Source: Amanda Peterka, E&E reporter • Posted: Wednesday, April 22, 2015

Infrastructure challenges remain a barrier toward increasing the amount of biofuel in the marketplace and creating a more diverse fuel mix, the Obama administration said today in its Quadrennial Energy Review.

The report, which represents the administration’s overview of the current status of the nation’s energy infrastructure, calls on the government to continue research and development in the area of drop-in biofuels, or those that have the same properties as hydrocarbon fuels.

The government should also provide support to states, communities and private entities for investing in infrastructure for higher blends of ethanol, the QER says.

“Continued growth in ethanol use will depend in part on investment in additional distribution capacity; growth in the use of other biofuels, such as ‘drop-in’ fuels, will depend on continued investment in research, development, demonstration, and deployment,” the report says.

Vice President Joe Biden and Energy Secretary Ernest Moniz today touted the release of the report at the offices of Philadelphia electric utility PECO. Overall, the QER proposes billions of dollars in new spending programs or tax credits to support a variety of energy infrastructure, including oil and gas pipelines and the electric grid (Greenwire, April 21).

In the QER, the Obama administration highlighted biofuels as a key part of increasing the diversity of the transportation fuels market, which is currently dominated by petroleum gasoline and diesel.

But while U.S. ethanol production has increased in the last few decades, driven most recently by the 2007 renewable fuel standard, expansion beyond 10 percent of the fuel market is currently limited by declining gasoline demand, the QER says.
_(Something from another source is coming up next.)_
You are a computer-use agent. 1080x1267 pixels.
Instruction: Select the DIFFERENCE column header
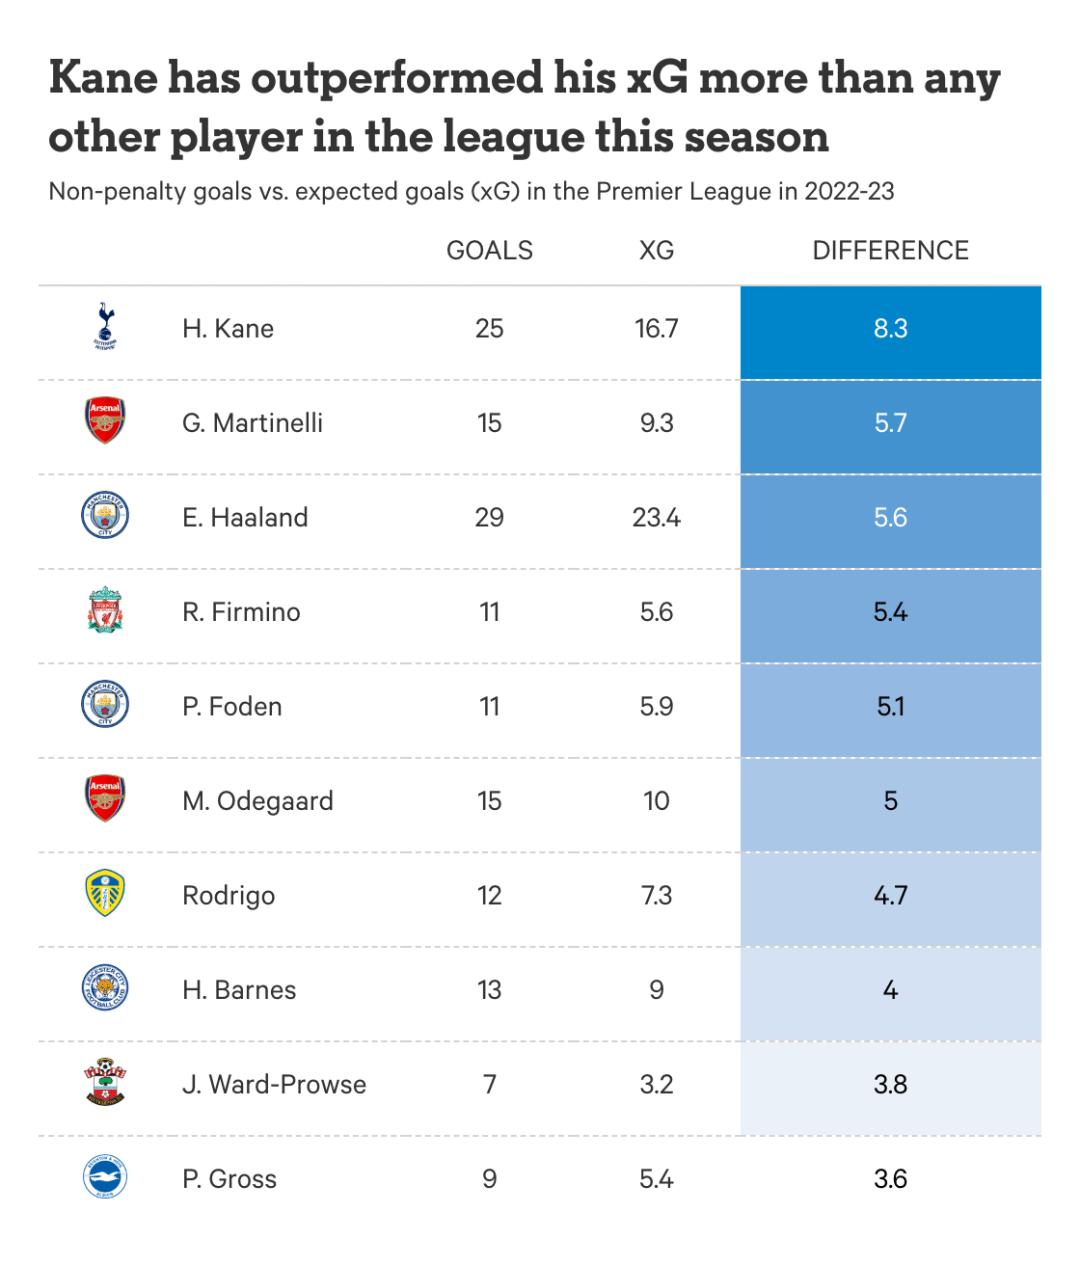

The 10 percent limit is commonly referred to as the “blend wall.”

Given that gasoline demand is not expected to grow significantly in the coming years, according to the report, future growth in ethanol requires infrastructure that can handle higher ethanol blends.

Although U.S. EPA has approved a 15 percent blend of ethanol for cars with model years 2001 and newer, E15 has been slow to penetrate the market, and the vast majority of gasoline sold at gas stations still contains 10 percent ethanol. Flex-fuel vehicles, which can handle ethanol blends of up to around 85 percent, are becoming more common, but there’s only about 3,000 gas stations in the nation that sell E85.

“Continued growth in ethanol use will depend in part on private sector investment in additional distribution capacity of higher-level blends,” the QER says.

The Departments of Energy and Defense should also continue investment in next-generation biofuels that can be dropped into existing fuel infrastructure, the QER recommends. Specifically, the administration’s report says the departments should focus on drop-in jet fuel for airplanes and diesel.

“These applications are important given the challenges of electrifying airplanes and other large vehicles,” the QER says. “Most production is in the pilot or demonstration phase, and, beginning in 2011, some commercial flights in Europe and the United States have flown with 50-50 biofuel blends. Despite this, biofuels for aviation and large vehicle applications still face considerable challenges in penetrating these markets.”

The QER comes as EPA is preparing to release a rule by the beginning of June to propose targets for ethanol and advanced biofuel production through the renewable fuel standard program (E&ENews PM, April 10). The biofuels industry has blamed agency delays in setting the targets for 2014 and 2015 for decreased private investment in next-generation fuels.